> **AVAILABLE RECORDS**:
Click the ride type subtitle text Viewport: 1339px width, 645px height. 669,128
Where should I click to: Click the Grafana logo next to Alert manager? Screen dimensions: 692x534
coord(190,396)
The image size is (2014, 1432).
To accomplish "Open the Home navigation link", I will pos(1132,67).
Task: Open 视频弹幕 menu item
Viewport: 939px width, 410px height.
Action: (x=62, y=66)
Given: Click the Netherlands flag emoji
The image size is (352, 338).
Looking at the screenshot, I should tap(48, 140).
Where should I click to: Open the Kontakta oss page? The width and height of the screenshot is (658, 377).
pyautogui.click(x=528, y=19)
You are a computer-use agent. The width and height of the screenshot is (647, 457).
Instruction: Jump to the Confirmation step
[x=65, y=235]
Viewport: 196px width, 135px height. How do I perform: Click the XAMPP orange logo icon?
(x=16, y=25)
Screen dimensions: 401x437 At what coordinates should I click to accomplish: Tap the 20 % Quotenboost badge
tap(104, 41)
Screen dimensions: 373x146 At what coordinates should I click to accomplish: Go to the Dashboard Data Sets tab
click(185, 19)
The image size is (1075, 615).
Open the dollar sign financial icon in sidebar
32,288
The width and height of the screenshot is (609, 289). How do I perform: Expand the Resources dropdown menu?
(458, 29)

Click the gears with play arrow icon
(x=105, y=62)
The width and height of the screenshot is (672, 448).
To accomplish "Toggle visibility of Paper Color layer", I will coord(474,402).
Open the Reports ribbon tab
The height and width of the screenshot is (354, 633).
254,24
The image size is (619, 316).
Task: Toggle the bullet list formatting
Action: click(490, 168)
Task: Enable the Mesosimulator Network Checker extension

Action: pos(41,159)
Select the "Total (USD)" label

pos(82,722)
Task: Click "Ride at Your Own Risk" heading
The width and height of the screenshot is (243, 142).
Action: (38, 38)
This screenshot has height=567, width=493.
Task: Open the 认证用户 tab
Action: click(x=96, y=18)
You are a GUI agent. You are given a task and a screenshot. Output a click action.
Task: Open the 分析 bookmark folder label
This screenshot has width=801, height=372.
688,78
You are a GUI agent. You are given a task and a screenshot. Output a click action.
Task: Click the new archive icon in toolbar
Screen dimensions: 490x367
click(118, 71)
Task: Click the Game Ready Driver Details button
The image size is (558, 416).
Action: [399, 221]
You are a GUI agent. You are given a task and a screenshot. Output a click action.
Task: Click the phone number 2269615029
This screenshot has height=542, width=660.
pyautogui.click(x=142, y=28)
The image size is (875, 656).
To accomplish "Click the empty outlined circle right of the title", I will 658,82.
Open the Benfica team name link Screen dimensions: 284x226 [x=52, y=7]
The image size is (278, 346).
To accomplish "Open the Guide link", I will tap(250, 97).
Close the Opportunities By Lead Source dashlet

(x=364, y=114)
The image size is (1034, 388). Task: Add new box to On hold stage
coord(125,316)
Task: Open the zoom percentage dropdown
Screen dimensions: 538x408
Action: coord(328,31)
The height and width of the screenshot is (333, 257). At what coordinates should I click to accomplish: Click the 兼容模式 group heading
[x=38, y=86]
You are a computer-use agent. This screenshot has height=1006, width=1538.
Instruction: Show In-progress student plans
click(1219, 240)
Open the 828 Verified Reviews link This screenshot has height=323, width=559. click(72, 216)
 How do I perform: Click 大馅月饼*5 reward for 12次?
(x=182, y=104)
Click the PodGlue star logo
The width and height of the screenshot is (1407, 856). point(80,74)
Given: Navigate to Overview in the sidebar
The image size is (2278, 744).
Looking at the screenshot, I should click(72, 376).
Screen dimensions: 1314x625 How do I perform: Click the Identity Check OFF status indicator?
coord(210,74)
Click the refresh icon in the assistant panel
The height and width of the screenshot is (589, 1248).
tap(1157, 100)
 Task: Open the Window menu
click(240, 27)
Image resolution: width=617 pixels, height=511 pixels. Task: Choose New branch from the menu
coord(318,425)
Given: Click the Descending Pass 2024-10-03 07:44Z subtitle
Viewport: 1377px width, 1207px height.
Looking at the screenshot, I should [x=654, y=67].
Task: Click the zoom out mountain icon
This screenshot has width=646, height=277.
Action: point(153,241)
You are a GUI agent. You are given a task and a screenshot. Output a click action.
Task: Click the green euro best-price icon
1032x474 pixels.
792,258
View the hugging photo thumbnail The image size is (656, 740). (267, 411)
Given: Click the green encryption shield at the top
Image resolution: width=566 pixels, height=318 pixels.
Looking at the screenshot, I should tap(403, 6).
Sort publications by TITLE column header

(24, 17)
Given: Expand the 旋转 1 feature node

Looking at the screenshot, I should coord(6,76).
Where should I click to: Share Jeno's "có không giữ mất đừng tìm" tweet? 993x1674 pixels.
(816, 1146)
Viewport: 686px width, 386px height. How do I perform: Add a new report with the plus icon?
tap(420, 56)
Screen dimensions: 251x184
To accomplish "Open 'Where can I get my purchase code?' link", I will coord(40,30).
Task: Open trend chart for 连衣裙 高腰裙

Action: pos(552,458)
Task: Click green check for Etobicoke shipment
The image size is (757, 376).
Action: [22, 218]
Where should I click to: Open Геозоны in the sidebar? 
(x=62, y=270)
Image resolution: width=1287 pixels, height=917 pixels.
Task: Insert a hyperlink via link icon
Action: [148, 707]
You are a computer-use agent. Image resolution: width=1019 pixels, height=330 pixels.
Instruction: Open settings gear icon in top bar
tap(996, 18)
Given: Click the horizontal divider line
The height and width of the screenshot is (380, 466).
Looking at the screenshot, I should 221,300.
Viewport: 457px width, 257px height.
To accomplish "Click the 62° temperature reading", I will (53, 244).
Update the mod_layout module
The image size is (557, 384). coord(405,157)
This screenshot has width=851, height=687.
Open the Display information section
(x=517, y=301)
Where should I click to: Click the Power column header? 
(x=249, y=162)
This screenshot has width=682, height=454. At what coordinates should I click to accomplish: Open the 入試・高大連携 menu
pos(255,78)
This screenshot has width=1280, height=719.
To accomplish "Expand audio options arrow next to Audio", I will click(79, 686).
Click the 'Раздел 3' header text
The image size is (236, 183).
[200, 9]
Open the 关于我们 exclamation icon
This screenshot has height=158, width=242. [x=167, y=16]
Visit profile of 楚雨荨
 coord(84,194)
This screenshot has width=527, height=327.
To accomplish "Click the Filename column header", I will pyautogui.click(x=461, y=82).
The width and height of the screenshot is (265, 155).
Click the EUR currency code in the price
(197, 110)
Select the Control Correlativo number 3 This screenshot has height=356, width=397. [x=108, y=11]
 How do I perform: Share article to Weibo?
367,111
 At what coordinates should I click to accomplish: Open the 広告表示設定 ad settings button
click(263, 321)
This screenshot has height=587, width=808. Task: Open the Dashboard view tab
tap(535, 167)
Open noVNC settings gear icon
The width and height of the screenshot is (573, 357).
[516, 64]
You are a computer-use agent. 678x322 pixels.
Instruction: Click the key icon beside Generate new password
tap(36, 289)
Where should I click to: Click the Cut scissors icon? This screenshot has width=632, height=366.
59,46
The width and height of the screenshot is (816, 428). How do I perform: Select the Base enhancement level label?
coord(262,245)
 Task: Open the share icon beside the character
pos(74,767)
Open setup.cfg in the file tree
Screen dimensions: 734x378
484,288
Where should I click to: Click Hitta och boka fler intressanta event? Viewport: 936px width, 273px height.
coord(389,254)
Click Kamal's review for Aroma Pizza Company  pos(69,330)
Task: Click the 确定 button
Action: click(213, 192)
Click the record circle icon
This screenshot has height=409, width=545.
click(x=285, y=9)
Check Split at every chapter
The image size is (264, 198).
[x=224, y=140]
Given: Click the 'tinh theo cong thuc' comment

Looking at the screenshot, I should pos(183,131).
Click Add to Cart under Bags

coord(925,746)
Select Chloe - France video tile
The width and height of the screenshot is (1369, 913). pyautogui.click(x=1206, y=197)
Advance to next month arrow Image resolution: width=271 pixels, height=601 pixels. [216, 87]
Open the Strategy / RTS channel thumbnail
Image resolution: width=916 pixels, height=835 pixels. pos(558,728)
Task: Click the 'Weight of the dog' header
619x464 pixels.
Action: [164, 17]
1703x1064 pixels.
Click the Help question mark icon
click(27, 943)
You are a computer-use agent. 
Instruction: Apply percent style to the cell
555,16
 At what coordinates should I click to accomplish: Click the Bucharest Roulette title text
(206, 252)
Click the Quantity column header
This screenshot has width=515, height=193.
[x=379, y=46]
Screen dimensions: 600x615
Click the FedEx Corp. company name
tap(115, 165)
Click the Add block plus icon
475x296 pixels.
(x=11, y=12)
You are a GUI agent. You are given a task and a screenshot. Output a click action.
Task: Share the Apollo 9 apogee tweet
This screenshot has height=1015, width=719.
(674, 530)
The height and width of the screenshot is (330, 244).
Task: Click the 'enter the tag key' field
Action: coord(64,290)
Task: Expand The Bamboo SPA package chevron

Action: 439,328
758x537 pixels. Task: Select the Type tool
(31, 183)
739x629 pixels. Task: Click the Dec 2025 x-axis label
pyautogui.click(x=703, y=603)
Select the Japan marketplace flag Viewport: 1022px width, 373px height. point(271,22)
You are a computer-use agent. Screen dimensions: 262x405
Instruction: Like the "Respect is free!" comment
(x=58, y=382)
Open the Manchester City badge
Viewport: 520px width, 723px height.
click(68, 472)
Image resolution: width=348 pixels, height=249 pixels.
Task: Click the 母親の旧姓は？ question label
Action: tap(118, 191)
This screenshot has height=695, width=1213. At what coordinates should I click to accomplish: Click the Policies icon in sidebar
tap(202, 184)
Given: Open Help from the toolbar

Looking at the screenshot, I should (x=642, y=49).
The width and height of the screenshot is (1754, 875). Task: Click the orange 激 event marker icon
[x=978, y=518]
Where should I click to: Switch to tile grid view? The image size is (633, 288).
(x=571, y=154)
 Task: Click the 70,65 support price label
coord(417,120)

> **WORK REQUEST**:
Please write out, exactly as they appear, the lines from the line containing "739x629 pixels. Task: Click" through the last line of the records above, both included.

> **ANSWER SECTION**:
739x629 pixels. Task: Click the Dec 2025 x-axis label
pyautogui.click(x=703, y=603)
Select the Japan marketplace flag Viewport: 1022px width, 373px height. point(271,22)
You are a computer-use agent. Screen dimensions: 262x405
Instruction: Like the "Respect is free!" comment
(x=58, y=382)
Open the Manchester City badge
Viewport: 520px width, 723px height.
click(68, 472)
Image resolution: width=348 pixels, height=249 pixels.
Task: Click the 母親の旧姓は？ question label
Action: tap(118, 191)
This screenshot has height=695, width=1213. At what coordinates should I click to accomplish: Click the Policies icon in sidebar
tap(202, 184)
Given: Open Help from the toolbar

Looking at the screenshot, I should (x=642, y=49).
The width and height of the screenshot is (1754, 875). Task: Click the orange 激 event marker icon
[x=978, y=518]
Where should I click to: Switch to tile grid view? The image size is (633, 288).
(x=571, y=154)
 Task: Click the 70,65 support price label
coord(417,120)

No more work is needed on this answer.